Only the lines from the one with "Where should I click to: Click" through the final line below belong in the answer, copied exactly and without pictures.

• _INFORMATION PROVIDED_
..............................

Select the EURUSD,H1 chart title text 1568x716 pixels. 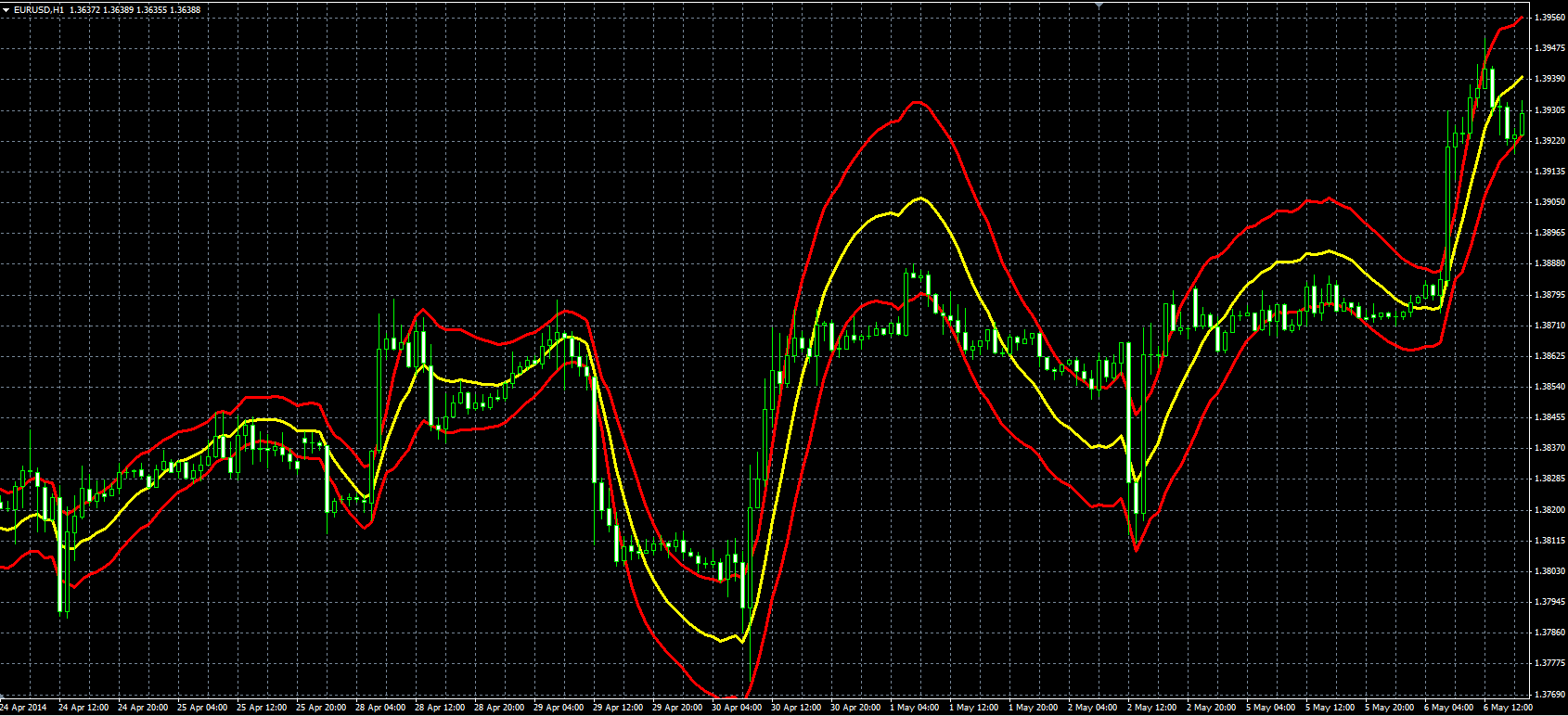(39, 9)
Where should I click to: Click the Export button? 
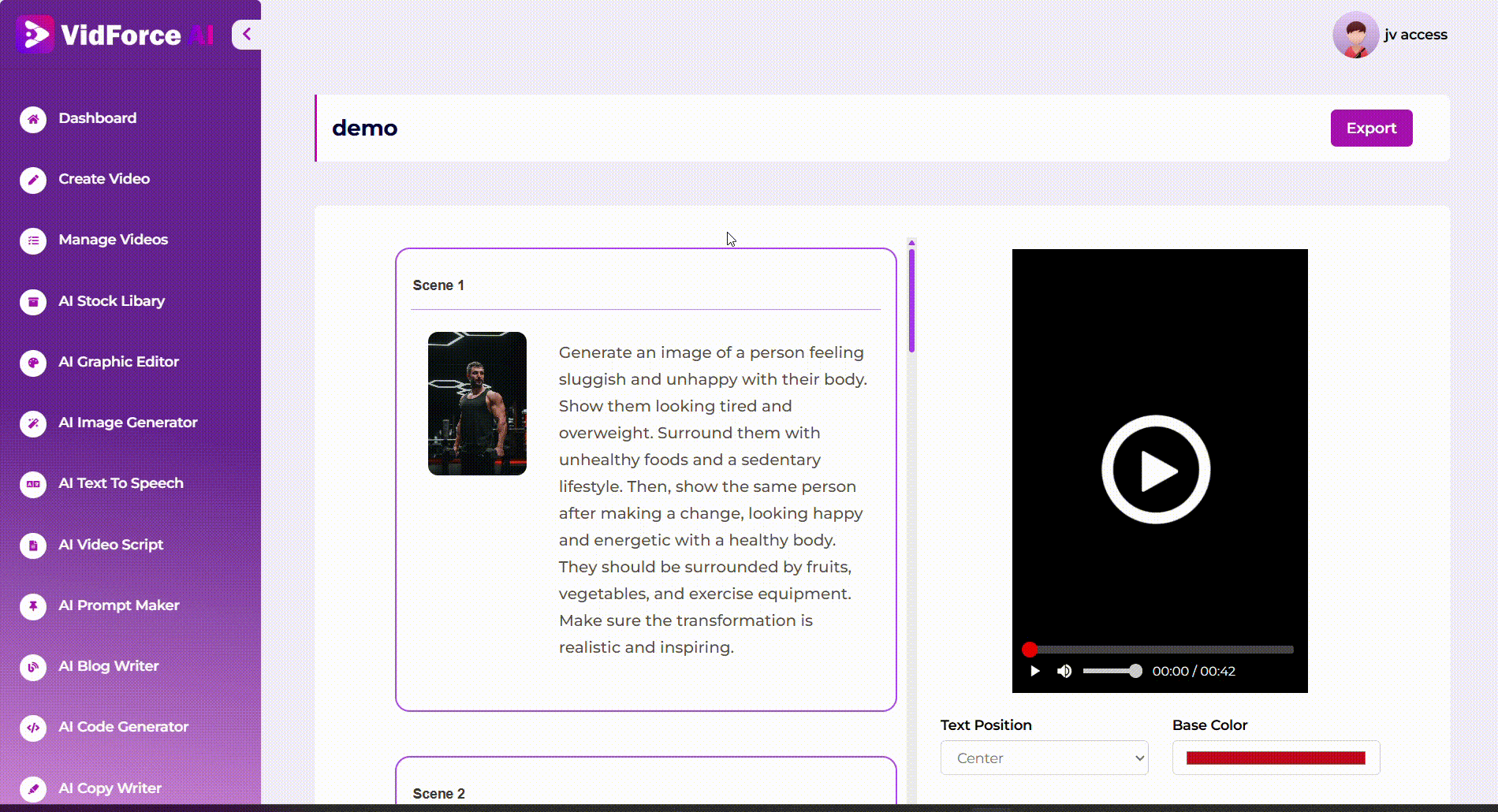click(x=1371, y=128)
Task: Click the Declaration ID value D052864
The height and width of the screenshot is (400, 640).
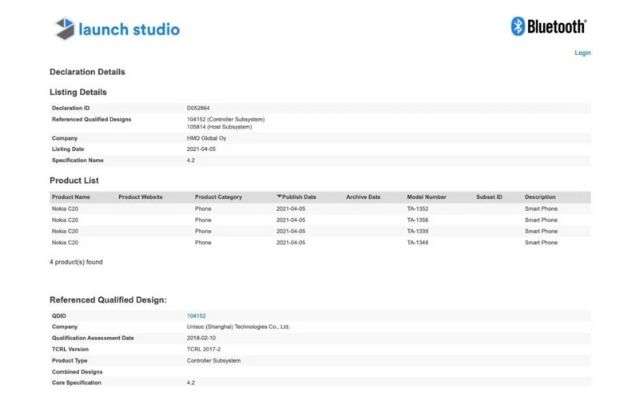Action: click(198, 107)
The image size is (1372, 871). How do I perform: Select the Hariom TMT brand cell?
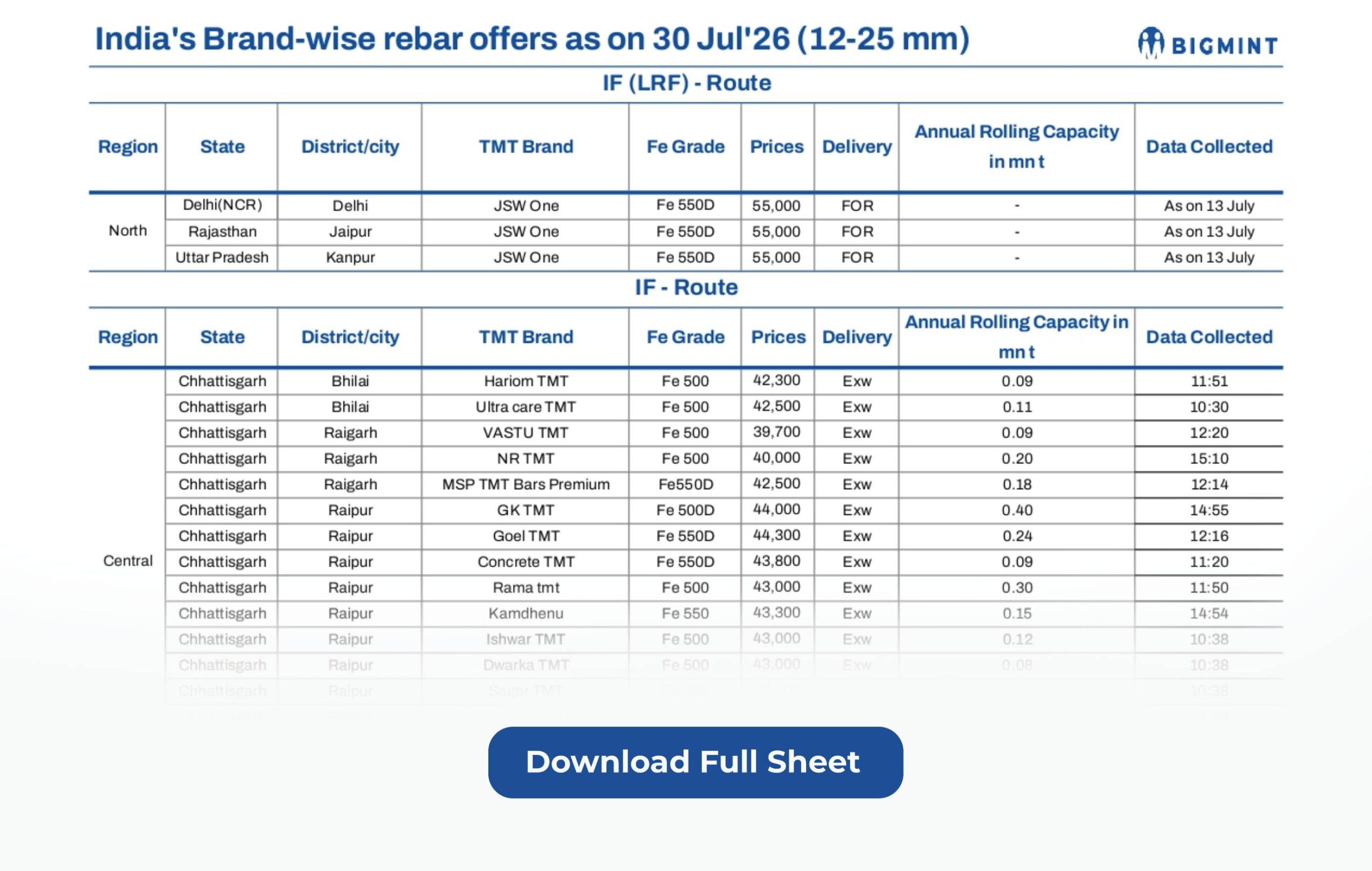coord(525,381)
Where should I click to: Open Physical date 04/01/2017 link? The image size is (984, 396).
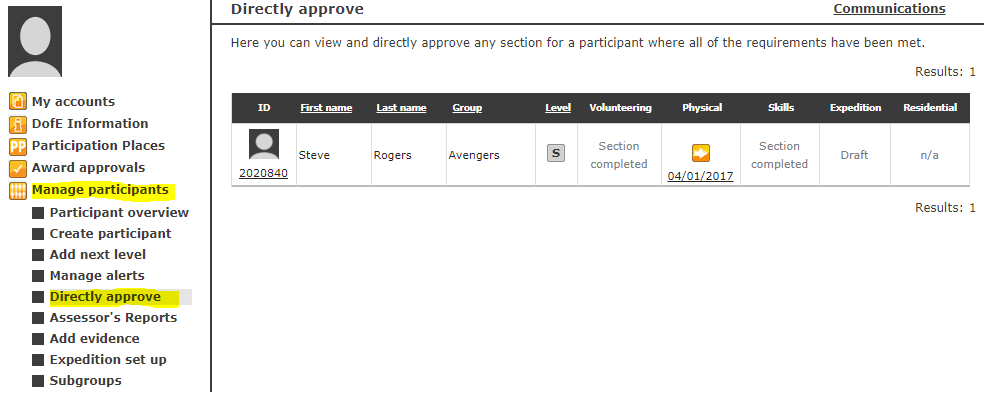[x=700, y=176]
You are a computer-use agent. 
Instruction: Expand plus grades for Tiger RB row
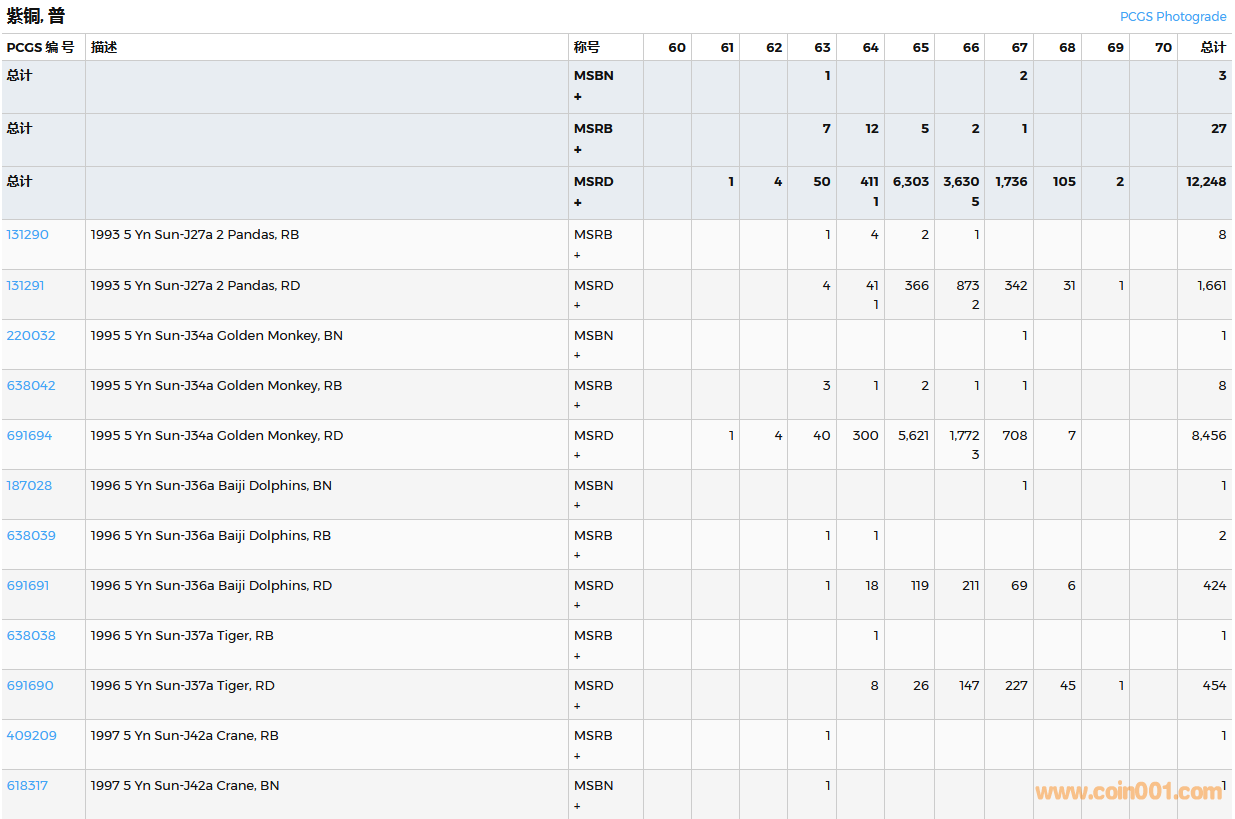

..............................

• _RESPONSE AREA_
Where should I click to: Click the Export button? 
click(x=1371, y=128)
Task: Click the Declaration ID value D052864
The height and width of the screenshot is (400, 640).
Action: click(198, 107)
The image size is (1372, 871). How do I perform: Select the Hariom TMT brand cell?
coord(525,381)
Where should I click to: Open Physical date 04/01/2017 link? The image size is (984, 396).
[x=700, y=176]
You are a computer-use agent. 
Instruction: Expand plus grades for Tiger RB row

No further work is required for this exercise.